In the stories a mysterious ‘catastrophe’ has transformed planet Earth into an unliveable frozen wasteland. Snowpiercer is a perhaps nuclear powered train which is in perpetual motion and has an unspecified destination. It carries in its 1001 carriages the last of humanity.

In the first book the main character Proloff escapes from the rear carriages where the lower classes struggle to survive and is taken into custody when he breaks into the middle of the train. The ‘love interest’ Adeline is a member of a group who want to see the reintegration of the rear carriages back into society. The bad guy is Colonel Krimson who wants to disconnect the rear carriages of the train to stop it slowing down. Before he does he wants to coax Adeline and her do-gooder buddies into the rear carriages. Instead she moves forward through carriages with Proloff and the story unfolds. To say any more would be to give spoilers and as usual I don’t want to do that.

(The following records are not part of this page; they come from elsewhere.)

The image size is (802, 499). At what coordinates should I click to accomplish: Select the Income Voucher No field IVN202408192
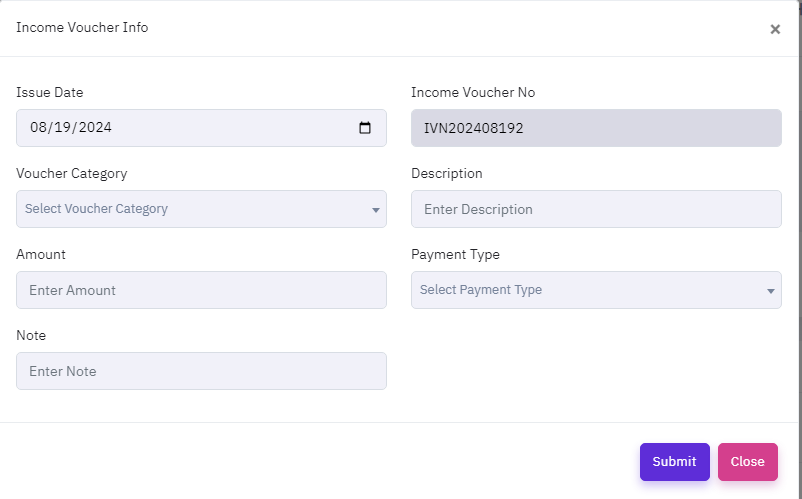[596, 128]
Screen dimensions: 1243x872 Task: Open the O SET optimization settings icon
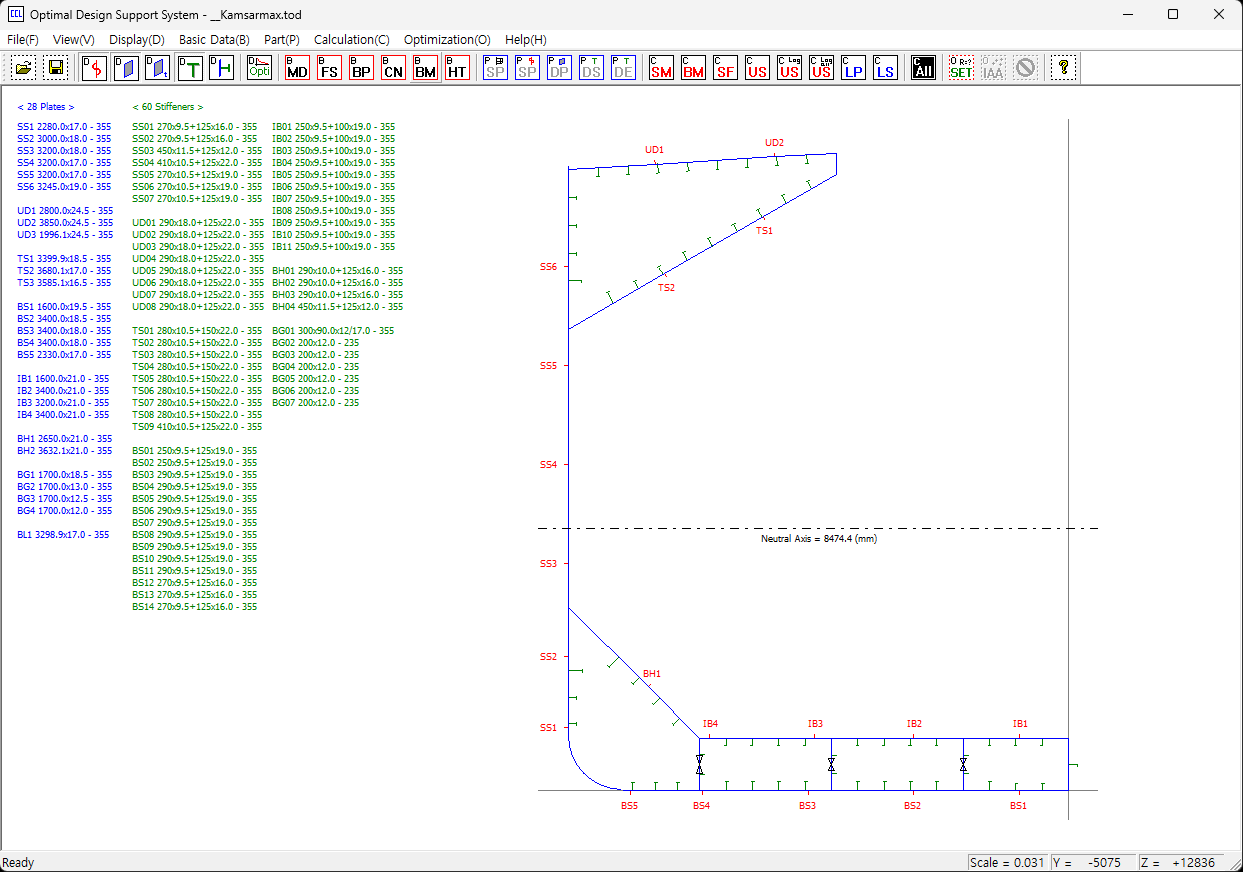click(x=961, y=67)

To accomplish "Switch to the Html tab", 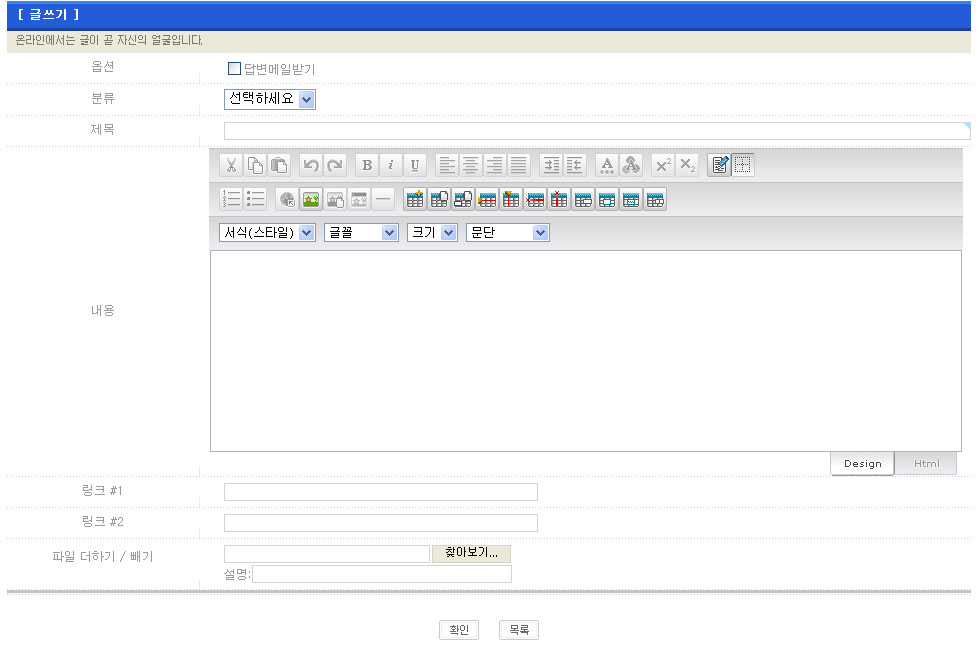I will (926, 464).
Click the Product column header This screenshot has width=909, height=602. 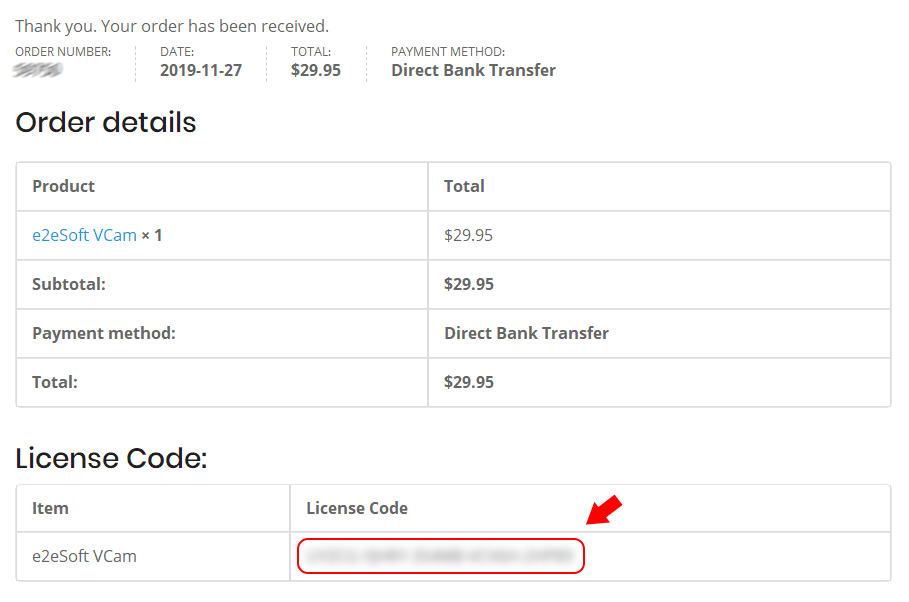[x=63, y=186]
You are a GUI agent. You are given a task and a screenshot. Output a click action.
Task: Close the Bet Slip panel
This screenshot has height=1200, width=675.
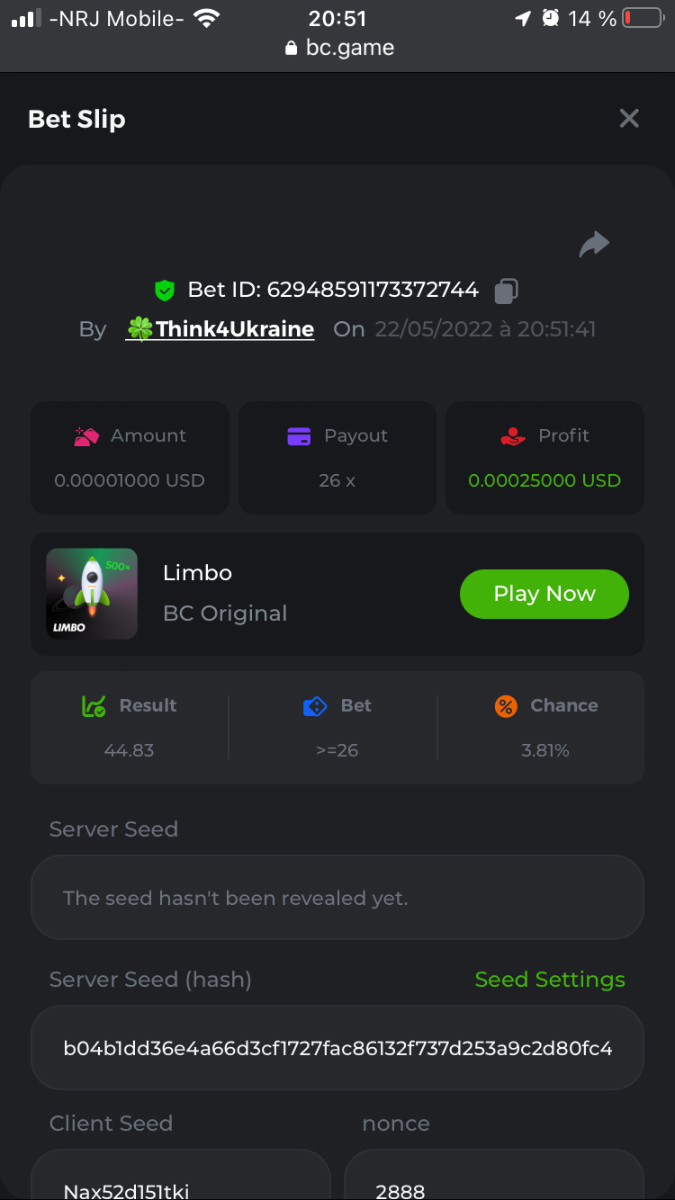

The first volume is rather disappointing. It is fragmented in its storytelling, scenes jump unexpectedly and incoherently in time, and there is little explanation as to why the relationship blossoms between the main character Proloff and Adeline, what the ‘catastrophe’ involved, who laid all the tracks, and why Proloff does some of the things he does. The central idea of the train alone does not make a good enough story without a well-developed plot and unfortunately there isn’t one. The culmination of the story has some obvious similarities to the Matrix trilogy but predates those films, however none of the plotting is strong enough to be anywhere near comparable.

The second book (second and third volumes) contains the story of the inhabitants of a second train. The general inhabitants fear a collision with original Snowpiercer which they lost touch with some years previously. The inhabitants of the original train are all assumed to be dead. However we find that there has been a cover-up over what exactly happened to the original train.

Explorers are sent out when the train has ‘braking exercises’ and they return with mementoes from the frozen world. Vallès is one such explorer and finds himself being plotted against but emerges as a hero. The secret of the original Snowpiercer is ultimately revealed. This book is more satisfying than the first and for me had a more interesting and artistic drawing style.

In much the same way as Battlestar Galactica did the three volumes put the class system and the savagery of the military, politicians, religious leaders and common man in the face of possible annihilation under the sci-fi spotlight. I was reminded a lot of Planet of the apes and have a feeling that the final pages of the book have been done somewhere else before.

So in summary the graphic novels are interesting, contain a few original ideas but ultimately don’t build enough good story on these foundations and the reader is left feeling a little confused and short changed. That said there is certainly a good amount of subject matter for a film. When I get to see it I’ll let you know what I think.